Selection:
*****
The Parkway has become America's front yard.

The crowd dances during Pusha T’s set at the Made in America Festival.
The crowd dances during Pusha T’s set at the Made in America Festival.Read moreCAMERON POLLACK

I get why many of my neighbors hated on the Budweiser Made in America Festival this past weekend. When you live in the Art Museum area, like we do, there's lots to loathe about mega-spectacles on the Ben Franklin Parkway.

Jay-Z's decibel-shattering extravaganza clogged streets, hijacked parking, and attracted noisy people high on life and possibly other substances.

Man, what an intrusion it was.

And, man, how I didn't mind it. Living through the madness is an annoyance only if I forget that something incredible has happened in America's birthplace over the last decade or so: Its Parkway has become America's front yard.

The Live 8 concert in 2005. Jay-Z's productions since 2012. The pope's visit in 2015. The NFL draft last spring.

These gatherings are not only on a different scale from the Parkway's former tame fare of holiday parades, ethnic festivals, and July Fourth celebrations.

They pull attendees and attention from far outside our boundaries. And an unexpected thing happens when outsiders get to know us: They crush on us.

They ooh and ahh over our manageable size. Our wonderful architecture. Our stewardship of the country's history. Our insanely great food scene. Our crazy mix of highbrow and lowbrow cultures and traditions.

Yes (duh), we have problems that all big cities have – high poverty and the social ills it breeds; a maddening, entrenched bureaucracy; a creaking, ancient infrastructure held together by duct tape, spit, and City Hall's prayers.

But we're also accessible, charming, and authentic in ways that can be taken for granted by those who've lived here forever and don't understand how precious those qualities are.

Outsiders get it and appreciate it. And it dawns on me that this flawed, nutty, underrated, over-modest city belongs to them as much as it does to me. It's our shared, original home.

And it has one heck of a front yard that we all should be allowed to play in.

To naysayers, let me agree that Made in America has its problems, despite the city's improved communication and collaboration with neighborhoods impacted by big Parkway events.

A ticket-only event, Made in America walls off a huge swath of public property for massive private profit. A two-day pass cost $200 this year, and because attendees are prohibited from bringing their own food and drinks, they got fleeced with impunity:  $16 for a can of Bud, $15 for a meatball sammy.

"The tickets are a little high for my normal price range," said Dave Graham, a bartender at Whole Foods, as he named some acts — Alex G, Run the Jewels — he wished he could see.

Because the festival is contained – even workers are fed within the compound – neighborhood eateries don't benefit.
*****
Task a:
Answer these questions about the column on the Parkway:
(i) In what year did the Live 8 concert take place?
(ii) How much did a two-day pass to Made in America cost this year?
(iii) Where does Dave Graham work as a bartender?

(Extracted data records)
*****
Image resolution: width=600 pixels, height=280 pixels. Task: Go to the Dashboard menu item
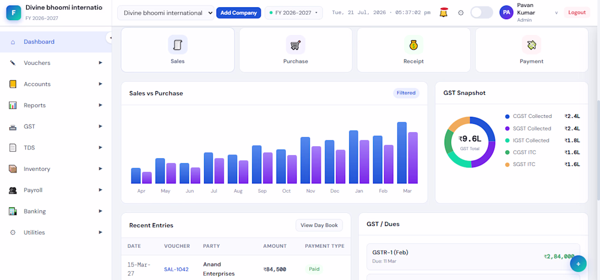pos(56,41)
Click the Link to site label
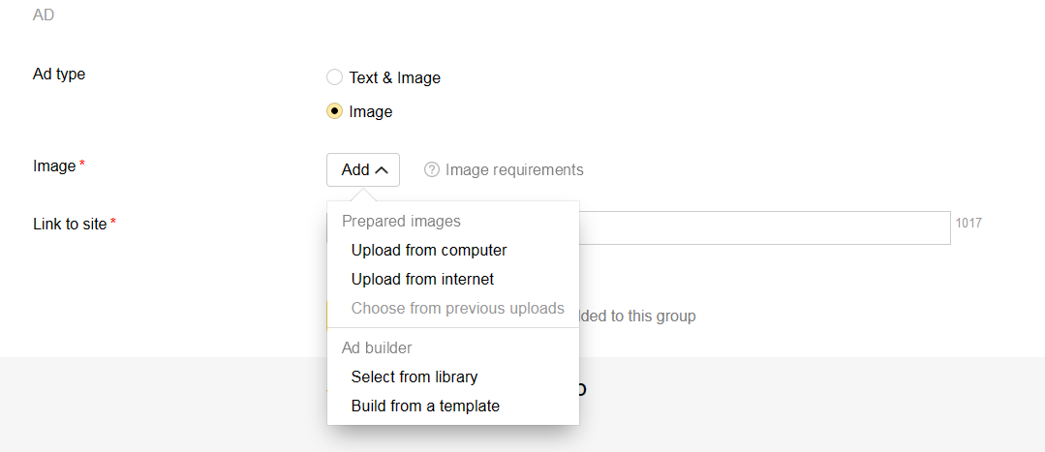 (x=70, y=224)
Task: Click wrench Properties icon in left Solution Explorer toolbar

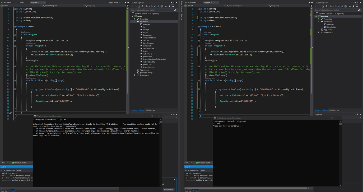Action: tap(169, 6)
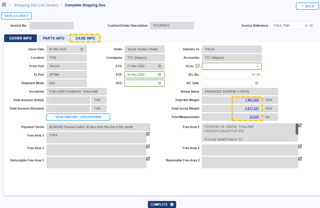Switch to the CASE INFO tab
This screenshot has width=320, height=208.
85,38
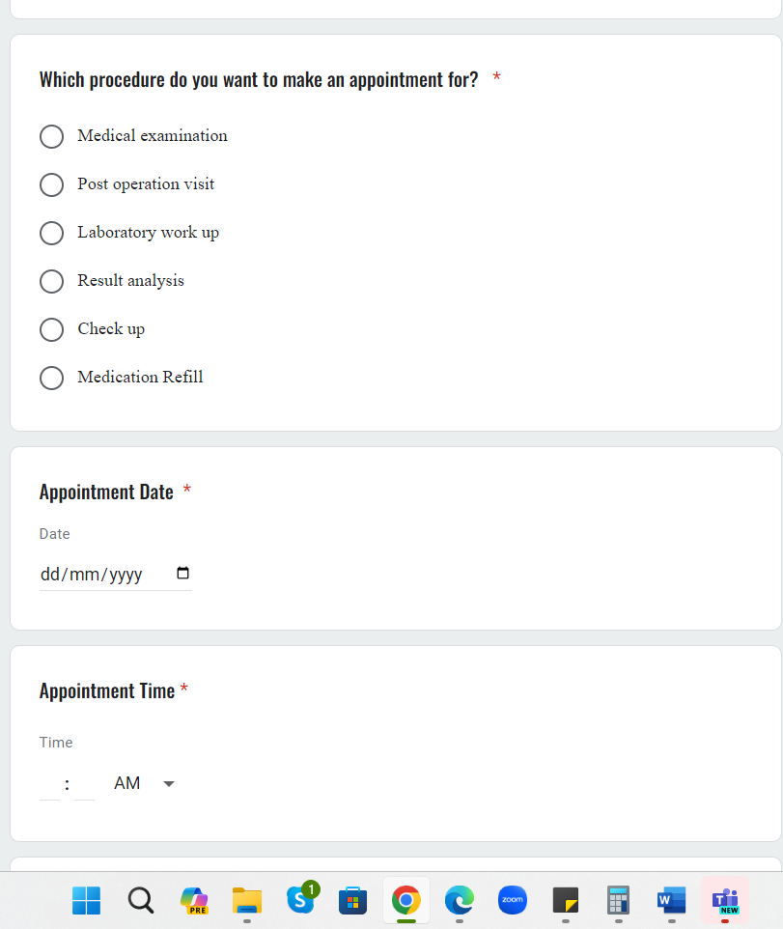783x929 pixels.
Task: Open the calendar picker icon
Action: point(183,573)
*****
Task b: Reproduce the records from the line containing "Task: Click wrench" through the end of the records, both ends included, and leave out the pictures.

Complete answer a:
(i) 2005
(ii) $200
(iii) Whole Foods

Complete answer b:
Task: Click wrench Properties icon in left Solution Explorer toolbar

Action: tap(169, 6)
Switch to the CASE INFO tab
This screenshot has width=320, height=208.
85,38
783x929 pixels.
Task: Open the calendar picker icon
Action: point(183,573)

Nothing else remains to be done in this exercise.